-- Я бич Божий, я молот вселенной!
Я не понимал всей нелепости, всей бессмыслицы этих слов, я только почувствовал весь их ужас: я видел реки крови, пирамиды отрубленных голов, курганы непогребенных мертвых тел...
Растерянный, подавленный, я молил небеса и боролся всеми моими силами, отстаивая свет от тьмы и жизнь от ядовитого дыхания смерти.
Потом... Я жил еще века и века, как дни, чтобы с каждым из них укрепляться в сознании, что моя юношеская религия Бога Сердца останется такой же детской мечтой, какими были все мечты первых дней и веков моего бытия. Она не подчинила их себе, эти былые мечты, она не впитала их в себя без остатка, не поглотила их, она сама стала только одной из многих...

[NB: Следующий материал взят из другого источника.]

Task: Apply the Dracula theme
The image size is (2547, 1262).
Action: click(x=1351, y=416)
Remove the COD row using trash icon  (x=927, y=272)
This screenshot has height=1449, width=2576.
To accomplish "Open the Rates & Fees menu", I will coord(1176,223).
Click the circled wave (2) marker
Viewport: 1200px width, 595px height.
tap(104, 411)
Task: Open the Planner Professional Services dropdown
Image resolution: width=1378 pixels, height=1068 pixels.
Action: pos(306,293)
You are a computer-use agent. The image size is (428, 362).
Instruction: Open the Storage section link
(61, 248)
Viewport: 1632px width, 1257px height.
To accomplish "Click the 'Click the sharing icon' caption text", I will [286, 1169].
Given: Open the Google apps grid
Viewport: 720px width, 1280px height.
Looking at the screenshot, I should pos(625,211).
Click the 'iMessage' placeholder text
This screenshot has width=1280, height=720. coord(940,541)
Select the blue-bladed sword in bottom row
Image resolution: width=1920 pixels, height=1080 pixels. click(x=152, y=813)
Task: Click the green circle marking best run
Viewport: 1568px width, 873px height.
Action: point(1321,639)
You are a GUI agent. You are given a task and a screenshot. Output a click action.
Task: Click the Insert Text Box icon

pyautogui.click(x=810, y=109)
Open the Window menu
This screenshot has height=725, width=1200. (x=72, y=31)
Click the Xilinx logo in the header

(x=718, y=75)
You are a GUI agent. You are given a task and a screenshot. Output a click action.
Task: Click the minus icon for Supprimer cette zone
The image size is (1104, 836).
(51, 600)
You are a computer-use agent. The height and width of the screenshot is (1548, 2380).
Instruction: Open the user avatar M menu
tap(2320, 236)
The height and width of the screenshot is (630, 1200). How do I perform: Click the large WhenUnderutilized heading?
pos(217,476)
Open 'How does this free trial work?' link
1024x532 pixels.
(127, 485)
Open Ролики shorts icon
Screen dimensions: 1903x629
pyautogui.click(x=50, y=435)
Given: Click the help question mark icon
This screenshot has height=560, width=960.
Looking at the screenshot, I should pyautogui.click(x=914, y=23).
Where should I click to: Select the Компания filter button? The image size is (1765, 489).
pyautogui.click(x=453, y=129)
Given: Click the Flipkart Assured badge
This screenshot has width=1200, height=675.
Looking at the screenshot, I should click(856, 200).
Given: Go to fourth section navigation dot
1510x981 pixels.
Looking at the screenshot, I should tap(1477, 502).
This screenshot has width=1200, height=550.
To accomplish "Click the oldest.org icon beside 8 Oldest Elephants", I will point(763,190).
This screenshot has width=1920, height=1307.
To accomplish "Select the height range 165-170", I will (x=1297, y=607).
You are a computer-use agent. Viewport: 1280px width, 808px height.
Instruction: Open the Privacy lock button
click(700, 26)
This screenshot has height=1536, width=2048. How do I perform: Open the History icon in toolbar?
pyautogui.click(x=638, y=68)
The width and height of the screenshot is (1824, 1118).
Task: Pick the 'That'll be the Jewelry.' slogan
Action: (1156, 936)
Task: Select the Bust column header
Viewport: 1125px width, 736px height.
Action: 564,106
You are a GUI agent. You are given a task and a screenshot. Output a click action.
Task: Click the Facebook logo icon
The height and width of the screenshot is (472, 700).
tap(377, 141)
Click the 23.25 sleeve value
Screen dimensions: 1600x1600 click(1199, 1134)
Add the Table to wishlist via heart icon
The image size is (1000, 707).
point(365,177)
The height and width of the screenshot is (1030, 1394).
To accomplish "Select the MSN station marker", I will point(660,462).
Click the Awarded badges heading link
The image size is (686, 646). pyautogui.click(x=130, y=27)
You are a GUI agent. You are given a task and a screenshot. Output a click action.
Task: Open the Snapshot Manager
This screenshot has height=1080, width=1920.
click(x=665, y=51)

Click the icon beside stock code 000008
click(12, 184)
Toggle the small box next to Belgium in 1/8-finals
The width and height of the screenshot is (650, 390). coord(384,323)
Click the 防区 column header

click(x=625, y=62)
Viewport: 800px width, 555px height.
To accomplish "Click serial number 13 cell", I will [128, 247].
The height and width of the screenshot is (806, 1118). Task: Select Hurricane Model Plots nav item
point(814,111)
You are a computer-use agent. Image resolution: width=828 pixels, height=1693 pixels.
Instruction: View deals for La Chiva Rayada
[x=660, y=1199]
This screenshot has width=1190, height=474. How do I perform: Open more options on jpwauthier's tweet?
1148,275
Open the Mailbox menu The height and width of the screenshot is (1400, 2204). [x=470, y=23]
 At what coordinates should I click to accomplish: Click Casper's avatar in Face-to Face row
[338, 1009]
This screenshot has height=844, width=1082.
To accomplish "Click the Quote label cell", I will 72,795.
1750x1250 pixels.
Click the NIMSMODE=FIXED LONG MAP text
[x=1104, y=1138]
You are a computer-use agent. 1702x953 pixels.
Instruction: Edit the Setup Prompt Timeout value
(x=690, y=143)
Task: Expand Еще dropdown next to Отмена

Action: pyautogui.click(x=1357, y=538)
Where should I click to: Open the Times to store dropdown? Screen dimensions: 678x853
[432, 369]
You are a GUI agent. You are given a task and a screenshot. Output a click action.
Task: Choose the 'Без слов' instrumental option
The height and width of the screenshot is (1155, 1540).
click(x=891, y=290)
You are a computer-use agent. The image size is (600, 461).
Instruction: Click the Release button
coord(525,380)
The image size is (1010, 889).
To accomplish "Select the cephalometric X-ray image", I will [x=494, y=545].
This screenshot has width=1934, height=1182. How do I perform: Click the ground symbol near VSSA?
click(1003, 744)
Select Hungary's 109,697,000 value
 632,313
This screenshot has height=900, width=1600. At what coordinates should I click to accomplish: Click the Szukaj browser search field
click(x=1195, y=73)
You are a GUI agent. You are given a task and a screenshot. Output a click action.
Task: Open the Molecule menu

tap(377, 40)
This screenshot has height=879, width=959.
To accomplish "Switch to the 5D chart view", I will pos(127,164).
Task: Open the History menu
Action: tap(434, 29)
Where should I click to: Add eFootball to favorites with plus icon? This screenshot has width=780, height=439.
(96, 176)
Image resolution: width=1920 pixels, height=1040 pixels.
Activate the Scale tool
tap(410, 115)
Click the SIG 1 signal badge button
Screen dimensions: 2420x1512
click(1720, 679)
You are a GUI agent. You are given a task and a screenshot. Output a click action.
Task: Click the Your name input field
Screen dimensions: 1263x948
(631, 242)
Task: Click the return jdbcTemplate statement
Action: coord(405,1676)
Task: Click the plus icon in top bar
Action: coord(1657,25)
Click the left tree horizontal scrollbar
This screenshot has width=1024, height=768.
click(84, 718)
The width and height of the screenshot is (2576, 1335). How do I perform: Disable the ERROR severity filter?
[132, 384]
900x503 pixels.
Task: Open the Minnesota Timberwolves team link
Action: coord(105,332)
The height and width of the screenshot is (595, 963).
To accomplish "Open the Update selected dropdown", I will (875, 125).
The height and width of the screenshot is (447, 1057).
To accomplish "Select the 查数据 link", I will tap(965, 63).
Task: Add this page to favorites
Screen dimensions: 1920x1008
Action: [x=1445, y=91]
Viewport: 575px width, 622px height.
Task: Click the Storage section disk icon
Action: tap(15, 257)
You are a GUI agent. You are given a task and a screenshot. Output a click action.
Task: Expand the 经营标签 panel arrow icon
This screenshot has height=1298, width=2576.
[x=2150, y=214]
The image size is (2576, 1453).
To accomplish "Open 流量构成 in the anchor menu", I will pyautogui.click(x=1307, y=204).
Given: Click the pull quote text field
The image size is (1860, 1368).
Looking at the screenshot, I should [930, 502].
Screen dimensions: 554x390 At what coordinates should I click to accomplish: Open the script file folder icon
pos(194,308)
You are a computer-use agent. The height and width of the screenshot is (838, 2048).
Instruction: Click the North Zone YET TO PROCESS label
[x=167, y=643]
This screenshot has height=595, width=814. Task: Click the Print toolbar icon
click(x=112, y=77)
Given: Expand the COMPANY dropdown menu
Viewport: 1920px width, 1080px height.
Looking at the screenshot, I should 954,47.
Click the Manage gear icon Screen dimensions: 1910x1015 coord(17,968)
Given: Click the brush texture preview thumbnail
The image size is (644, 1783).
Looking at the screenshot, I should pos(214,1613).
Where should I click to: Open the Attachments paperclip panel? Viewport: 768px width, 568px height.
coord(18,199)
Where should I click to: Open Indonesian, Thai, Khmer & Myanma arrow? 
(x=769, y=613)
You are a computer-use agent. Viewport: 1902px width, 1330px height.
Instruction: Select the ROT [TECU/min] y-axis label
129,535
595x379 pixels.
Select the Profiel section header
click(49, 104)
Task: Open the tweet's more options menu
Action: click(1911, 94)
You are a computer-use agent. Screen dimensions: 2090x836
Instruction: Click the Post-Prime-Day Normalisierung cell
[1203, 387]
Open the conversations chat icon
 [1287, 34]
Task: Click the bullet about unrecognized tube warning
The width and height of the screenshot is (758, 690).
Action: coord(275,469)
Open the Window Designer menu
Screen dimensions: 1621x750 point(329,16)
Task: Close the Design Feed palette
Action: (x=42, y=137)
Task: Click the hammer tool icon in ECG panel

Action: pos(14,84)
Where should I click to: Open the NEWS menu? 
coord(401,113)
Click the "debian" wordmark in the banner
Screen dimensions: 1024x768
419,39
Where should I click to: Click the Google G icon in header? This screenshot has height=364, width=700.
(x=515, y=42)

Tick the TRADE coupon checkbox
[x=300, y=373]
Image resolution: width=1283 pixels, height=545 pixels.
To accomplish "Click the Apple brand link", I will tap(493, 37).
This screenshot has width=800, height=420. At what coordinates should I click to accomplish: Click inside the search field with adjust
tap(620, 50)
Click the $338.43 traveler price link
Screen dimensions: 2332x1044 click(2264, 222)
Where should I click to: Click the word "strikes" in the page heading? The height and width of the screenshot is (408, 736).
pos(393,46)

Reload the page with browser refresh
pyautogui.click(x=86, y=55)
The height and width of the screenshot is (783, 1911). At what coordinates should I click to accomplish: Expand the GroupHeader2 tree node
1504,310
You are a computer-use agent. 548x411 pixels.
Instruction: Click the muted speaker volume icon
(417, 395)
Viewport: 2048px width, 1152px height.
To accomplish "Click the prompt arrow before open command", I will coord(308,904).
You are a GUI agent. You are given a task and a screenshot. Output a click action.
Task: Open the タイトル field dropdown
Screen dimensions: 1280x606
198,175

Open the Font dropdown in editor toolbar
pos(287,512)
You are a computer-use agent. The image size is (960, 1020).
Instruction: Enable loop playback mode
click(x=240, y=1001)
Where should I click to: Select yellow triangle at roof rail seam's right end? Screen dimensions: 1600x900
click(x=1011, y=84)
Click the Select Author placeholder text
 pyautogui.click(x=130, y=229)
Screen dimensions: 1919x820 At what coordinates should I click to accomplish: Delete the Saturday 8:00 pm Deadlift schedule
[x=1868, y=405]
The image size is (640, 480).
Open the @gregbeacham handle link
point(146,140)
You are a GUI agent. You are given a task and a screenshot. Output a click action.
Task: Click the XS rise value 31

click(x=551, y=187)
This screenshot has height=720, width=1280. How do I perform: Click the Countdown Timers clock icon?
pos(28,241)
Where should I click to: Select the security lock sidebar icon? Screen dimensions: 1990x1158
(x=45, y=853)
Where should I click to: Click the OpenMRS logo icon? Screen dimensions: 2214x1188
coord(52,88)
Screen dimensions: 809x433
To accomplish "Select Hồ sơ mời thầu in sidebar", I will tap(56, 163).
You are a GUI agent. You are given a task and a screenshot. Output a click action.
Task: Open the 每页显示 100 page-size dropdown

Но для меня она была лучшей из них, и я хотел подчинить ей весь мир, я боролся за нее, когда мог и где мог. Я побеждал или уступал, и снова продолжал бороться.
С полчищами крестоносцев ходил я освобождать Святую Землю из рук неверных. Какой подъем духа был у нас! Какая вера, какое самопожертвование! И сколько неудач, горя, лишений безропотно вынесли мы в этих походах... Я был изранен, изнурен, обессилен...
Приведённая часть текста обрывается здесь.